_Data shown_.
==========

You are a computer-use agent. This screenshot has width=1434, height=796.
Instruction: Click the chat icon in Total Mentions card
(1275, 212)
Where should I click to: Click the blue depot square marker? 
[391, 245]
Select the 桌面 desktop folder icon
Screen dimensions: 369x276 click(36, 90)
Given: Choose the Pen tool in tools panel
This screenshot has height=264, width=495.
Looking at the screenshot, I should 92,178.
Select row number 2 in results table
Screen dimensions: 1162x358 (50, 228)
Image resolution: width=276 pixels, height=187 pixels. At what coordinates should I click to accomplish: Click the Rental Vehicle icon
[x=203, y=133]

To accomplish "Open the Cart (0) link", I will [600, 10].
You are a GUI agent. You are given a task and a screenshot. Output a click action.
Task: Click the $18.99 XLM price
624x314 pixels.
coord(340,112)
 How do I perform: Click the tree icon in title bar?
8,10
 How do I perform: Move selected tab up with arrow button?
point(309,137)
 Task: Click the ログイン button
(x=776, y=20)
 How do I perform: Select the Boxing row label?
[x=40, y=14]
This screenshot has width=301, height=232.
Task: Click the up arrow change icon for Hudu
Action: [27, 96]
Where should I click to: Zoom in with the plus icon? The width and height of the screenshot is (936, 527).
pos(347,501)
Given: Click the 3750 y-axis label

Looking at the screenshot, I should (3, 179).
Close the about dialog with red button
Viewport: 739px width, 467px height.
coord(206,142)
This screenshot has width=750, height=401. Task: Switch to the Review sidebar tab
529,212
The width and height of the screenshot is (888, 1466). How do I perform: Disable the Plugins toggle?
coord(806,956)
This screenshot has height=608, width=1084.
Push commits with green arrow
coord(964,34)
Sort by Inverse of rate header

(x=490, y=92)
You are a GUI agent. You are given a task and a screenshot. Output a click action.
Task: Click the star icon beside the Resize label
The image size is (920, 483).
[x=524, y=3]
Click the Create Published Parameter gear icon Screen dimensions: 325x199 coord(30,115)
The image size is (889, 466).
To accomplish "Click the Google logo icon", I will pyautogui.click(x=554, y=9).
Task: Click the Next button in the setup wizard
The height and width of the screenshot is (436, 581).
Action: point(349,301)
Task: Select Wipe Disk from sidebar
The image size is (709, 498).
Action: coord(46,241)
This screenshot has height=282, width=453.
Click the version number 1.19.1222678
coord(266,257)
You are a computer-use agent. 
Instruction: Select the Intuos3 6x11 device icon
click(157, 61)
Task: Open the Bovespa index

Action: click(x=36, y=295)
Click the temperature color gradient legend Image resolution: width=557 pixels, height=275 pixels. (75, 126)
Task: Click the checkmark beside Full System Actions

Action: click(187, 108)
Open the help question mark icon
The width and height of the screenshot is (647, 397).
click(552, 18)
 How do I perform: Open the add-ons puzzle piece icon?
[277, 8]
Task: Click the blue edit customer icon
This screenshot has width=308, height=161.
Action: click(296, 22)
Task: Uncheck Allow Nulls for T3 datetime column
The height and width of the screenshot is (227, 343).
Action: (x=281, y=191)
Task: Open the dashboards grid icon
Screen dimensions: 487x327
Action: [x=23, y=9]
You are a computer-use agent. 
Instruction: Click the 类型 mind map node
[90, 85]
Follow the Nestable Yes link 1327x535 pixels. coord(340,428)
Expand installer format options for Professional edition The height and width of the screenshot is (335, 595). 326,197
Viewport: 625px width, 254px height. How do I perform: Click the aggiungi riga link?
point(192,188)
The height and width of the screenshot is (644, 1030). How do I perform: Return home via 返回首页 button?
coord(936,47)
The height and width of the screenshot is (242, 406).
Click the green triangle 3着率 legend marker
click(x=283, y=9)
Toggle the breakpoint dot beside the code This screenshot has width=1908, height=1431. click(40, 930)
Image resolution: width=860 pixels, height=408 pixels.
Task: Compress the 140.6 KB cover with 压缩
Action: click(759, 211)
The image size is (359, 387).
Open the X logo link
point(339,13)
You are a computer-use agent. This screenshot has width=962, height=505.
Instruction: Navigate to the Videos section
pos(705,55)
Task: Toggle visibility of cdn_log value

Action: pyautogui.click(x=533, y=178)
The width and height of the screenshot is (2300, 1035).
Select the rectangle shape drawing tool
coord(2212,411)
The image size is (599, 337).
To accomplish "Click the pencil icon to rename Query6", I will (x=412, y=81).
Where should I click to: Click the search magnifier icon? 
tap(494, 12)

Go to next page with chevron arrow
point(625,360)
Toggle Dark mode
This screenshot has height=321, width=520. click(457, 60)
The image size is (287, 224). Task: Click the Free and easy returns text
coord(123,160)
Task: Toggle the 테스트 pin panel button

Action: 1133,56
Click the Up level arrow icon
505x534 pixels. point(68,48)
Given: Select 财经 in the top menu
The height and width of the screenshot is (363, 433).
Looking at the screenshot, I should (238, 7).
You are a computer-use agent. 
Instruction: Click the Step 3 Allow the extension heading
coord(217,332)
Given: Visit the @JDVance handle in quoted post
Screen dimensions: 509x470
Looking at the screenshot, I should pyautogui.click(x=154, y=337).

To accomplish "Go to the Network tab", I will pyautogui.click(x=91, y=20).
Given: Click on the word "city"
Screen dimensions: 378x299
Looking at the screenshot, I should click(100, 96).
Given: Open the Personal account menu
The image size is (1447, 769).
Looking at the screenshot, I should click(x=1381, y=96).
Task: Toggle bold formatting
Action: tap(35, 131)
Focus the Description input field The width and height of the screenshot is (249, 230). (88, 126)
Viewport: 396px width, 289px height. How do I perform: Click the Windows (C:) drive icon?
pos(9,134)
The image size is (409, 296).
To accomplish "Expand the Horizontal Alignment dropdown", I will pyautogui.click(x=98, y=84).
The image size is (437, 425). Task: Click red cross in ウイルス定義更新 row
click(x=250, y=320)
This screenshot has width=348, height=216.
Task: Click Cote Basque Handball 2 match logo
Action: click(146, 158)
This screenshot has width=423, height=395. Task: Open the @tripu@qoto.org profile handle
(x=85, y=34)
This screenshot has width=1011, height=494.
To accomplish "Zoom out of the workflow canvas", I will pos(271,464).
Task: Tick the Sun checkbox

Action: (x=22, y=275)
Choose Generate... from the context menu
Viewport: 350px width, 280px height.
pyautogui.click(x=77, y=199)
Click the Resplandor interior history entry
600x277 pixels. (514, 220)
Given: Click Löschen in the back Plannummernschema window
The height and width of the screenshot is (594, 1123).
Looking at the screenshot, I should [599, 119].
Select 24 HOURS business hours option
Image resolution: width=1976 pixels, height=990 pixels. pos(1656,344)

==========

Rewrite every line above, swapping "Total Mentions card" for "Total Mentions panel" and keeping everything else unchanged.

You are a computer-use agent. This screenshot has width=1434, height=796.
Instruction: Click the chat icon in Total Mentions panel
(1275, 212)
Where should I click to: Click the blue depot square marker? 
[391, 245]
Select the 桌面 desktop folder icon
Screen dimensions: 369x276 click(36, 90)
Given: Choose the Pen tool in tools panel
This screenshot has height=264, width=495.
Looking at the screenshot, I should 92,178.
Select row number 2 in results table
Screen dimensions: 1162x358 (50, 228)
Image resolution: width=276 pixels, height=187 pixels. At what coordinates should I click to accomplish: Click the Rental Vehicle icon
[x=203, y=133]

To accomplish "Open the Cart (0) link", I will [600, 10].
You are a GUI agent. You are given a task and a screenshot. Output a click action.
Task: Click the $18.99 XLM price
624x314 pixels.
coord(340,112)
 How do I perform: Click the tree icon in title bar?
8,10
 How do I perform: Move selected tab up with arrow button?
point(309,137)
 Task: Click the ログイン button
(x=776, y=20)
 How do I perform: Select the Boxing row label?
[x=40, y=14]
This screenshot has width=301, height=232.
Task: Click the up arrow change icon for Hudu
Action: [27, 96]
Where should I click to: Zoom in with the plus icon? The width and height of the screenshot is (936, 527).
pos(347,501)
Given: Click the 3750 y-axis label

Looking at the screenshot, I should (3, 179).
Close the about dialog with red button
Viewport: 739px width, 467px height.
coord(206,142)
This screenshot has width=750, height=401. Task: Switch to the Review sidebar tab
529,212
The width and height of the screenshot is (888, 1466). How do I perform: Disable the Plugins toggle?
coord(806,956)
This screenshot has height=608, width=1084.
Push commits with green arrow
coord(964,34)
Sort by Inverse of rate header

(x=490, y=92)
You are a GUI agent. You are given a task and a screenshot. Output a click action.
Task: Click the star icon beside the Resize label
The image size is (920, 483).
[x=524, y=3]
Click the Create Published Parameter gear icon Screen dimensions: 325x199 coord(30,115)
The image size is (889, 466).
To accomplish "Click the Google logo icon", I will pyautogui.click(x=554, y=9).
Task: Click the Next button in the setup wizard
The height and width of the screenshot is (436, 581).
Action: point(349,301)
Task: Select Wipe Disk from sidebar
The image size is (709, 498).
Action: coord(46,241)
This screenshot has height=282, width=453.
Click the version number 1.19.1222678
coord(266,257)
You are a computer-use agent. 
Instruction: Select the Intuos3 6x11 device icon
click(157, 61)
Task: Open the Bovespa index

Action: click(x=36, y=295)
Click the temperature color gradient legend Image resolution: width=557 pixels, height=275 pixels. (75, 126)
Task: Click the checkmark beside Full System Actions

Action: click(187, 108)
Open the help question mark icon
The width and height of the screenshot is (647, 397).
click(552, 18)
 How do I perform: Open the add-ons puzzle piece icon?
[277, 8]
Task: Click the blue edit customer icon
This screenshot has width=308, height=161.
Action: click(296, 22)
Task: Uncheck Allow Nulls for T3 datetime column
The height and width of the screenshot is (227, 343).
Action: (x=281, y=191)
Task: Open the dashboards grid icon
Screen dimensions: 487x327
Action: [x=23, y=9]
You are a computer-use agent. 
Instruction: Click the 类型 mind map node
[90, 85]
Follow the Nestable Yes link 1327x535 pixels. coord(340,428)
Expand installer format options for Professional edition The height and width of the screenshot is (335, 595). 326,197
Viewport: 625px width, 254px height. How do I perform: Click the aggiungi riga link?
point(192,188)
The height and width of the screenshot is (644, 1030). How do I perform: Return home via 返回首页 button?
coord(936,47)
The height and width of the screenshot is (242, 406).
Click the green triangle 3着率 legend marker
click(x=283, y=9)
Toggle the breakpoint dot beside the code This screenshot has width=1908, height=1431. click(40, 930)
Image resolution: width=860 pixels, height=408 pixels.
Task: Compress the 140.6 KB cover with 压缩
Action: click(759, 211)
The image size is (359, 387).
Open the X logo link
point(339,13)
You are a computer-use agent. This screenshot has width=962, height=505.
Instruction: Navigate to the Videos section
pos(705,55)
Task: Toggle visibility of cdn_log value

Action: pyautogui.click(x=533, y=178)
The width and height of the screenshot is (2300, 1035).
Select the rectangle shape drawing tool
coord(2212,411)
The image size is (599, 337).
To accomplish "Click the pencil icon to rename Query6", I will (x=412, y=81).
Where should I click to: Click the search magnifier icon? 
tap(494, 12)

Go to next page with chevron arrow
point(625,360)
Toggle Dark mode
This screenshot has height=321, width=520. click(457, 60)
The image size is (287, 224). Task: Click the Free and easy returns text
coord(123,160)
Task: Toggle the 테스트 pin panel button

Action: 1133,56
Click the Up level arrow icon
505x534 pixels. point(68,48)
Given: Select 财经 in the top menu
The height and width of the screenshot is (363, 433).
Looking at the screenshot, I should (238, 7).
You are a computer-use agent. 
Instruction: Click the Step 3 Allow the extension heading
coord(217,332)
Given: Visit the @JDVance handle in quoted post
Screen dimensions: 509x470
Looking at the screenshot, I should pyautogui.click(x=154, y=337).

To accomplish "Go to the Network tab", I will pyautogui.click(x=91, y=20).
Given: Click on the word "city"
Screen dimensions: 378x299
Looking at the screenshot, I should click(100, 96).
Given: Open the Personal account menu
The image size is (1447, 769).
Looking at the screenshot, I should click(x=1381, y=96).
Task: Toggle bold formatting
Action: tap(35, 131)
Focus the Description input field The width and height of the screenshot is (249, 230). (88, 126)
Viewport: 396px width, 289px height. How do I perform: Click the Windows (C:) drive icon?
pos(9,134)
The image size is (409, 296).
To accomplish "Expand the Horizontal Alignment dropdown", I will pyautogui.click(x=98, y=84).
The image size is (437, 425). Task: Click red cross in ウイルス定義更新 row
click(x=250, y=320)
This screenshot has width=348, height=216.
Task: Click Cote Basque Handball 2 match logo
Action: click(146, 158)
This screenshot has width=423, height=395. Task: Open the @tripu@qoto.org profile handle
(x=85, y=34)
This screenshot has width=1011, height=494.
To accomplish "Zoom out of the workflow canvas", I will pos(271,464).
Task: Tick the Sun checkbox

Action: (x=22, y=275)
Choose Generate... from the context menu
Viewport: 350px width, 280px height.
pyautogui.click(x=77, y=199)
Click the Resplandor interior history entry
600x277 pixels. (514, 220)
Given: Click Löschen in the back Plannummernschema window
The height and width of the screenshot is (594, 1123).
Looking at the screenshot, I should [599, 119].
Select 24 HOURS business hours option
Image resolution: width=1976 pixels, height=990 pixels. pos(1656,344)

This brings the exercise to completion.